I was contemplating a title for this article. My girlfriend came up with “The Girl Who Stepped on a Rattlesnake.” We nixed it because, in her words, “It makes you sound too stupid.” So I went with our second choice.
For my snakebite anniversary I decided to go back to the scene of the crime and do what I was so rudely interrupted doing last year.
That was—taking a picture of wild lupins in the exact spot where, while I was adjusting my camera lens, I stepped on a Northern Pacific rattlesnake. This time, of course I would be oh-so-much-more-careful and watch where I place my giant size 9 ½ gunboats.
I brought my dog along. My dog was also bitten by a rattlesnake the year before I was. She was also with me the day of my snakebite. I went to my girlfriend Jacqueline’s house at the trailhead: She’s the same friend who called 9-1-1. She came along with her dog.
The day was very much like the day that I was bitten, same type of weather, same time of day. We walked and talked about the day I was bitten and how nervous I sometimes feel and how silly it is to be nervous because we both know that I am a member of an elite club. I mean, you are more likely to be struck by lightning than bitten by a venomous snake.
Besides, I’m much more careful now. It is about this point that Jacqueline puts her hand on my arm. I stop in my tracks. She points at the ground I have almost stepped on a small snake with brown markings laying across the trail—I freeze.
I missed it! I completely didn’t see it. My heart is thumping. I’m mildly confused. This small snake is doing what snakes do when they’re scared. It is still and trying to blend in with it’s surrounding and doing a great job. Jacqueline says, ”I don’t think it’s a rattler. Look at the shape of its head.” I take a closer look and breath a sigh of relief. It’s a baby gopher snake.
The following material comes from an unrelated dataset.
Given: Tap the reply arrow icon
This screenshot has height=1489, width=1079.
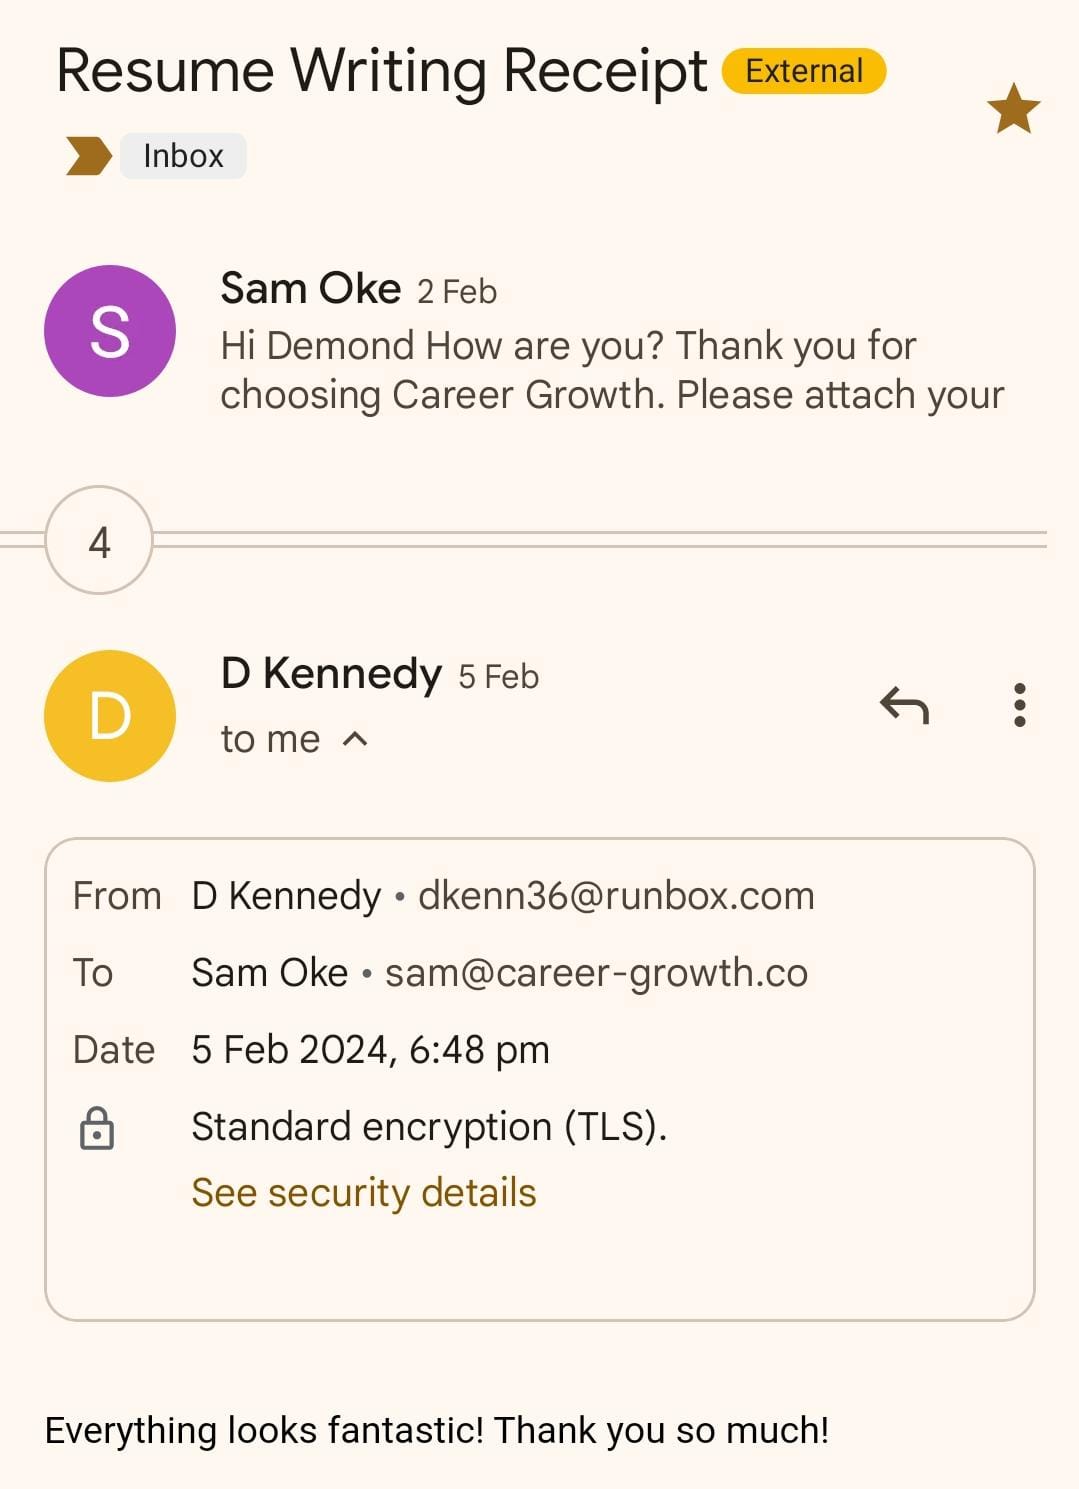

Jacqueline looks at me and says ”You should never walk down this trail alone.”
Translation: You need a keeper, Idiot Girl.
It was a young gopher snake, maybe a year old. Gopher snakes don’t discharge a foul-smelling liquid all over you when you pick them up like garter snakes do, and the young ones tend to be very docile. I touched it first and then picked it up gently.
Picking up the baby gropher snake
So there I was on my snakebite anniversary holding a snake.
Snake in hand.
I felt like I had sort of come full circle.